10. For the reasons outlined above I would dismiss this appeal. I would also echo the hope expressed by Kelly P. that Mr. Condon cooperate fully with the supervisory regime which is now in place. It is there in the interests of protecting the public, the interests of the legal profession in adhering to the highest standards of professionalism, the interests of his clients and in the end, the interests of the solicitor himself.

11. In the first appeal brought against the decision of Kearns P. made on the 21st September, 2015, the issue of mootness inevitably arises. Although there is a similar objection raised by the respondent in the second appeal, it has not been pressed. This is understandable in light of the very tight time constraints involved in challenging in the High Court and then the Court of Appeal a decision made in January which is overtaken by a new decision made twelve months later. For this reason any such appeal is likely by the time it reaches the Court of Appeal to have become moot. The practicing certificate for the year past is of no apparent value. Thus the court can make no useful order. Nonetheless there is a certain continuum at work as provided by s. 49(1)(q) of the Solicitors Act 1954, as amended:-

      “(q) The solicitor has failed to satisfy the Society that he or she should be issued with a practising certificate or a practising certificate not subject to specified conditions, having regard to all the circumstances, including, where appropriate -

        (i) the financial state of the practice,

        (ii) the number and nature of complaints made to the Society, either alleging misconduct by the solicitor or under section 8 or 9 of the Solicitors (Amendment) Act, 1994, within the preceding two practice years, or

        (iii) the need adequately to protect or secure the interests of the solicitor’s clients.”

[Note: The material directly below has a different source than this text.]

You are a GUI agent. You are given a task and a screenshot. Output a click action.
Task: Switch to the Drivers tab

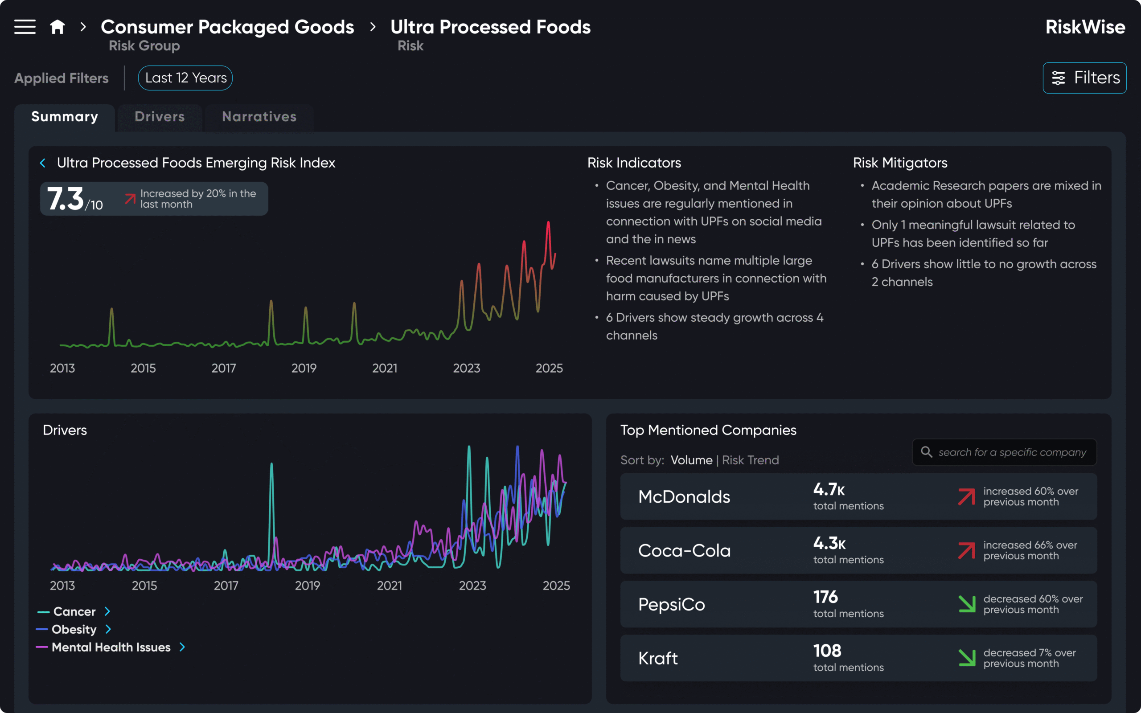[x=159, y=116]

12. The Act requires regard to be had to all the circumstances. Moreover s. 49(1)(q) (ii) specifically directs consideration of the number of complaints within the last two years. Thus it may well be of some significance that the court examine the manner in which a practicing certificate for a previous year was either refused or issued subject to conditions. The 2015 appeal however, involved conditions that have now been changed. The appellant is no longer required to be employed by a supervising solicitor. He in fact is now the employer of his supervisor Mr. O’Rourke. No useful purpose could be served by litigating any further the 2015 appeal. There is no suggestion that the conditions imposed therein will be re-imposed. It has been entirely overtaken by events. In my judgment therefore the 2015 appeal is moot.

Conclusion
13. For the reasons outlined above, in relation to the appeal brought in respect of the judgment and order of Kelly P. dated the 25th of July 2016, I am satisfied that there was ample evidence before the learned President upon which he could base his findings in law and upon the facts. In any event, no basis upon which he was wrong has been identified. His judgment was based squarely upon the well established principles outlined in Re Crowley [1964] I.R. 106 summarized above. The appellant has stated to the Court that he is content with the conditions imposed upon his 2016 practising certificate should this Court hold there should be conditions attached. I would dismiss the appeal.

14. In relation to the appeal brought against the judgment and order of Kearns P of the 21st of September 2015, for the reasons also outlined above I consider the matter to be moot and I would dismiss the appeal.